## The request
Arrange the lines of the listing below as a numbered list, from the line with "The width and height of the screenshot is (1440, 810)." to the line with "Tap the train", both included. Leave out any blank lines.
-- begin Listing --
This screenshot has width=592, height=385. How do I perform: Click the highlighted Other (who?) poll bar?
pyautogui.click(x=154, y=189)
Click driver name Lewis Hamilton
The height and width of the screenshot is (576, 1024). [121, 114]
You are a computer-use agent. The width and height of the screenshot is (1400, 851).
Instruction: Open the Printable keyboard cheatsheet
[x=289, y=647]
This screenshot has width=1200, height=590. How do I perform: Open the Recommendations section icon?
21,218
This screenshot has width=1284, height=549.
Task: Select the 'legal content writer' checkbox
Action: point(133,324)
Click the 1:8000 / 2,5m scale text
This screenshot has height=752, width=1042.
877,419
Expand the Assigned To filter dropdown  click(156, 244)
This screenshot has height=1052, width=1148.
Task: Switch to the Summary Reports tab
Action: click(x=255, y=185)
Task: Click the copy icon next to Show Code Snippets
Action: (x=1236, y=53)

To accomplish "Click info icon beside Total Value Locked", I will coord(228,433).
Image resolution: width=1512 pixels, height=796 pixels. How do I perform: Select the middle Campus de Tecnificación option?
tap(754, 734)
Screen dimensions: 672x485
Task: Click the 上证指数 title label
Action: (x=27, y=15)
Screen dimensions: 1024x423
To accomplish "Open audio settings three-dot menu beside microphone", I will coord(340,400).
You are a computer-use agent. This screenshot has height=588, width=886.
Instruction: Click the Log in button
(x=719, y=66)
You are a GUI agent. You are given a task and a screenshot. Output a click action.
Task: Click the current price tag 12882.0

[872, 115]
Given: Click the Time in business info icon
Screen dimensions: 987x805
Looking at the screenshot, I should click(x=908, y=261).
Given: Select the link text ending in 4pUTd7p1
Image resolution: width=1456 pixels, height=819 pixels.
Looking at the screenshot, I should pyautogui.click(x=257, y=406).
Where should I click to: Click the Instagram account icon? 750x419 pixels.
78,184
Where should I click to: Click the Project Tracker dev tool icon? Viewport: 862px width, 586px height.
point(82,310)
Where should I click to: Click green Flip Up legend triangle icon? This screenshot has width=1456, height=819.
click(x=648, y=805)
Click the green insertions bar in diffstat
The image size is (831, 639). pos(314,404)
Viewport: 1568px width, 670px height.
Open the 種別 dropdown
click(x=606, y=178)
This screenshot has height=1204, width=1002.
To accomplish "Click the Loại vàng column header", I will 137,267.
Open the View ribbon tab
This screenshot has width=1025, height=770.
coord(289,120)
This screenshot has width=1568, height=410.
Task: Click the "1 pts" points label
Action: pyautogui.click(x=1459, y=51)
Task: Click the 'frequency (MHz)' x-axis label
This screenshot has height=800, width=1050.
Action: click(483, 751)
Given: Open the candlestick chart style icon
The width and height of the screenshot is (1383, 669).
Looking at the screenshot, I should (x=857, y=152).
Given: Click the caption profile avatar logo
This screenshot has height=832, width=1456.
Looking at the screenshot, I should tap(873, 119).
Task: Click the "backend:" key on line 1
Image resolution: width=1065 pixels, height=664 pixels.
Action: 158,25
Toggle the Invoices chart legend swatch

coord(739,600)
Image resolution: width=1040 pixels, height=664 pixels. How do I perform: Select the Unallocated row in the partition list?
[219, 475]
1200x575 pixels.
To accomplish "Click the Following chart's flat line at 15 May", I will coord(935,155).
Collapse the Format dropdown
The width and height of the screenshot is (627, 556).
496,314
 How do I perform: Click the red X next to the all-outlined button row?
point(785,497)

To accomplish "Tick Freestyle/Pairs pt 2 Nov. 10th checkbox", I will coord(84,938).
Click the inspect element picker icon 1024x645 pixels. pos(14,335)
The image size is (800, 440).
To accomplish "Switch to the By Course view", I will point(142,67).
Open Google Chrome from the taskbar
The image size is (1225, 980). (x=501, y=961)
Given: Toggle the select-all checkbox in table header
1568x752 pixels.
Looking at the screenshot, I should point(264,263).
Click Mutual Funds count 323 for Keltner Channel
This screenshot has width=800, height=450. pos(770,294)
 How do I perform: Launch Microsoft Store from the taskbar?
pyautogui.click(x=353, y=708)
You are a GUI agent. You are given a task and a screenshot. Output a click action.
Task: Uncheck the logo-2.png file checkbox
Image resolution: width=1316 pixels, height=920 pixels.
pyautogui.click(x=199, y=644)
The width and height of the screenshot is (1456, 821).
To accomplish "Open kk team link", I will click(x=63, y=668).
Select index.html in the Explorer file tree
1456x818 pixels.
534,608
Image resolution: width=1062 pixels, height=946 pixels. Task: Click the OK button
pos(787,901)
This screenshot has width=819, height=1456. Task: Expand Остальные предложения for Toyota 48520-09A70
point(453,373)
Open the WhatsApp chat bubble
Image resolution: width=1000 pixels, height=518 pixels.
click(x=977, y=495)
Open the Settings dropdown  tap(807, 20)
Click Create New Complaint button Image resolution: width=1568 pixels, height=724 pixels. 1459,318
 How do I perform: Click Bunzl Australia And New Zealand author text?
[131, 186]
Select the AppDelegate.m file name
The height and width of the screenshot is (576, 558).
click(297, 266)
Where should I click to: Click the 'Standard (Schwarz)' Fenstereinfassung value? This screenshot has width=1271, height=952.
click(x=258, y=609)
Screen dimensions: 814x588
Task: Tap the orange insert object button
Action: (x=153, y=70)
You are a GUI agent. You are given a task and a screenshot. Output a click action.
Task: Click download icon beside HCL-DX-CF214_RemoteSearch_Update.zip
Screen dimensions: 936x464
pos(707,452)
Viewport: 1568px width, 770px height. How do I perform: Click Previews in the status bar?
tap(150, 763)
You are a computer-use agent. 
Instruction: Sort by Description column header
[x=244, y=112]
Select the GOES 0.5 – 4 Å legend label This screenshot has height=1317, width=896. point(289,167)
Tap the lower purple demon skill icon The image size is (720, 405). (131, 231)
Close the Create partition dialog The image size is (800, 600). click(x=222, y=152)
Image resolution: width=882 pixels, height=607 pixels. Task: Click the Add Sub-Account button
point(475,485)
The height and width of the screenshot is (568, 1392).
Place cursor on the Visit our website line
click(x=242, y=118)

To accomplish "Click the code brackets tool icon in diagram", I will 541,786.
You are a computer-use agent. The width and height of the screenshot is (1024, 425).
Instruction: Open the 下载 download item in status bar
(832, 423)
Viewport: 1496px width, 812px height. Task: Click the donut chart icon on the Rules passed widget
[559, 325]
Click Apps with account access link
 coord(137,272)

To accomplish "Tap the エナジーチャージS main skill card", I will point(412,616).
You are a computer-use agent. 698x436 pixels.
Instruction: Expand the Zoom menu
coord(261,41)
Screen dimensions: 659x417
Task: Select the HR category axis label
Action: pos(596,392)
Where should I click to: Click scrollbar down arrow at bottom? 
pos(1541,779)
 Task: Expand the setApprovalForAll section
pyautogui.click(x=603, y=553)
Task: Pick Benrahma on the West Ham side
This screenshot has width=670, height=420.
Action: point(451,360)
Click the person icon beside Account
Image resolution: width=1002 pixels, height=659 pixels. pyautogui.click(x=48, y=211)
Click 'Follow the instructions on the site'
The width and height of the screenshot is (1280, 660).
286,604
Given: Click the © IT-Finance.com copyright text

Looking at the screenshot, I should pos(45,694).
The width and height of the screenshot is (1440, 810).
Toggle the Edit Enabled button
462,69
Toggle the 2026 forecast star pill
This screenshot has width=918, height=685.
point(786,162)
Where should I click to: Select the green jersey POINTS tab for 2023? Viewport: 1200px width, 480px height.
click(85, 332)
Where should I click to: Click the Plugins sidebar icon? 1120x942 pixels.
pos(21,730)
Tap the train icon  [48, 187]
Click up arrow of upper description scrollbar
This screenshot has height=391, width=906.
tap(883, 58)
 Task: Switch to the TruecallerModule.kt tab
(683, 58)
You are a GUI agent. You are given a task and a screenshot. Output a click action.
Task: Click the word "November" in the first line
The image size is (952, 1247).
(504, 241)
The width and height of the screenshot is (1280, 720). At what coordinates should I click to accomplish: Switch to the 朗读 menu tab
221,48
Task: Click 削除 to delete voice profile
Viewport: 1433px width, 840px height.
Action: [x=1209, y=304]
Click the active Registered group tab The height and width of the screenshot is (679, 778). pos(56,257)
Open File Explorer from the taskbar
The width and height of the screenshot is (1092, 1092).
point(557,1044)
-- end Listing --
## Solution to this problem
1. The width and height of the screenshot is (1440, 810).
2. Toggle the Edit Enabled button
3. 462,69
4. Toggle the 2026 forecast star pill
5. This screenshot has width=918, height=685.
6. point(786,162)
7. Where should I click to: Select the green jersey POINTS tab for 2023? Viewport: 1200px width, 480px height.
8. click(85, 332)
9. Where should I click to: Click the Plugins sidebar icon? 1120x942 pixels.
10. pos(21,730)
11. Tap the train icon  [48, 187]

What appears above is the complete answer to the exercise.